Anniversary of the Dedication of the Abbey Church

I entered our abbey church for Compline, a little early, and found several sisters already sitting in the dimly-lit space. It was the evening before the Solemnity of the Dedication of the Church. As part of the celebrations a candle is lit at each of the twelve dedication crosses on the wall, giving a unique and prayerful atmosphere to the church. The crosses are also decorated with a sprig of purple heather.

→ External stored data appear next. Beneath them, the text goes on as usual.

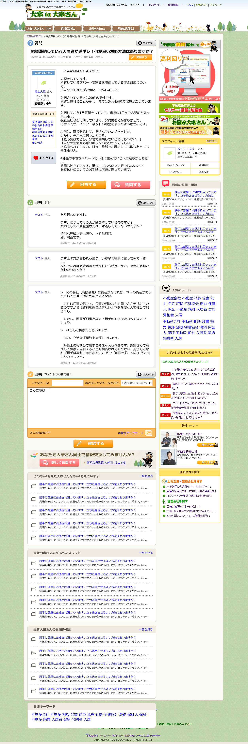The height and width of the screenshot is (744, 248).
Task: Open the 賃貸経営博士 navigation tab
Action: pyautogui.click(x=68, y=28)
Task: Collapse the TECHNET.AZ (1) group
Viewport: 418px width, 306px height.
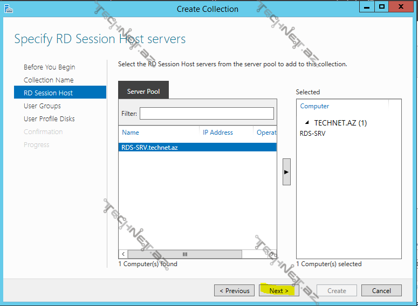Action: tap(307, 123)
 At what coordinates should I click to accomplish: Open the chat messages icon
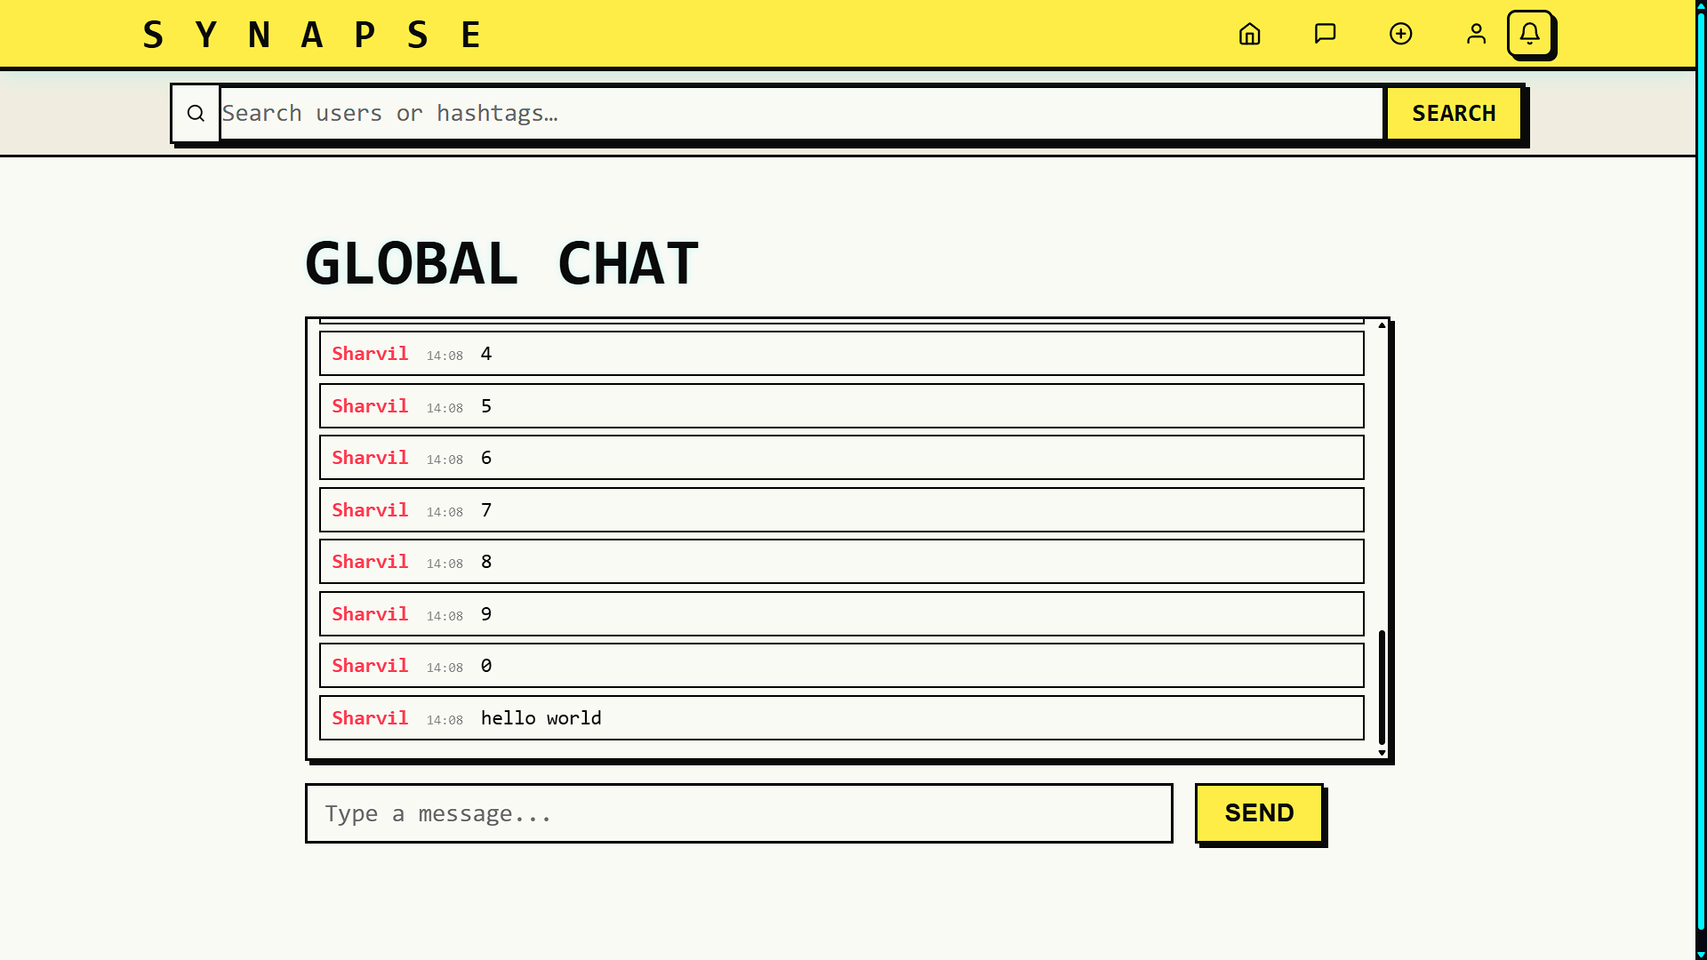(1325, 34)
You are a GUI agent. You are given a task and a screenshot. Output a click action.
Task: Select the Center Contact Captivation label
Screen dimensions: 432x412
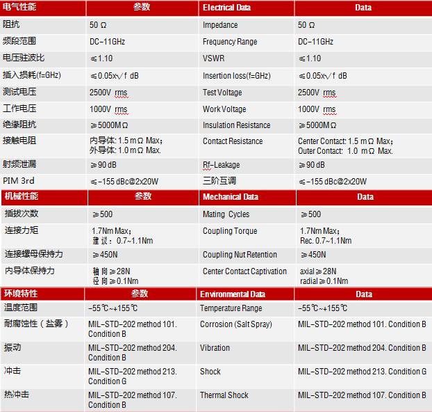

There is so much to love about this feast. Not only is it the anniversary of the dedication of this church in Yorkshire in 2015, it is also the date on which the abbey church at our former home in Worcester was dedicated in 1871. My first visit ever to the community, which was then at Worcester, coincided with this celebration. There were two dedication crosses in the extern chapel, with their attendant candles, but I couldn’t see anything else of the church beyond the sanctuary. I listened to the nuns singing the gloria at Mass and it was so beautiful I could imagine the whole community from across the centuries processing into heaven, and I longed to join them. The whole of the Divine Office for the Dedication of a church is an invitation to enter into God’s house, to the place where he dwells. We hear in psalm 83, the very first psalm at Vigils and also the Responsorial Psalm at Mass, ‘One day within your courts is better than a thousand elsewhere’ and ‘the threshold of the house of God I prefer to all Jacob’s dwellings’.

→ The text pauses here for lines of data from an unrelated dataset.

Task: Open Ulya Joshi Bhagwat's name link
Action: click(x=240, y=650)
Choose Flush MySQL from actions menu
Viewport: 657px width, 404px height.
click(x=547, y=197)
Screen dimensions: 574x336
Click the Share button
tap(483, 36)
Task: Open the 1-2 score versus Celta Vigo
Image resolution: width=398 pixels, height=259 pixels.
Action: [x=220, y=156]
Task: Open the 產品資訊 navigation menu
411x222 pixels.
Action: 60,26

For we are celebrating not only, or even not so much, the building of the church, the bricks and mortar, the stone and the wood, but the fact of God dwelling with us and within us. In the first letter to the Corinthians St Paul writes, ‘Didn’t you realise that you were God’s temple and that the Spirit of God was living among you?… The temple of God is sacred; and you are that temple.’ So on this feast day we have high aspirations – to be temples of the Holy Spirit – but also an awareness of the closeness and immanence of God, dwelling within us as a community, and within each of us as individuals.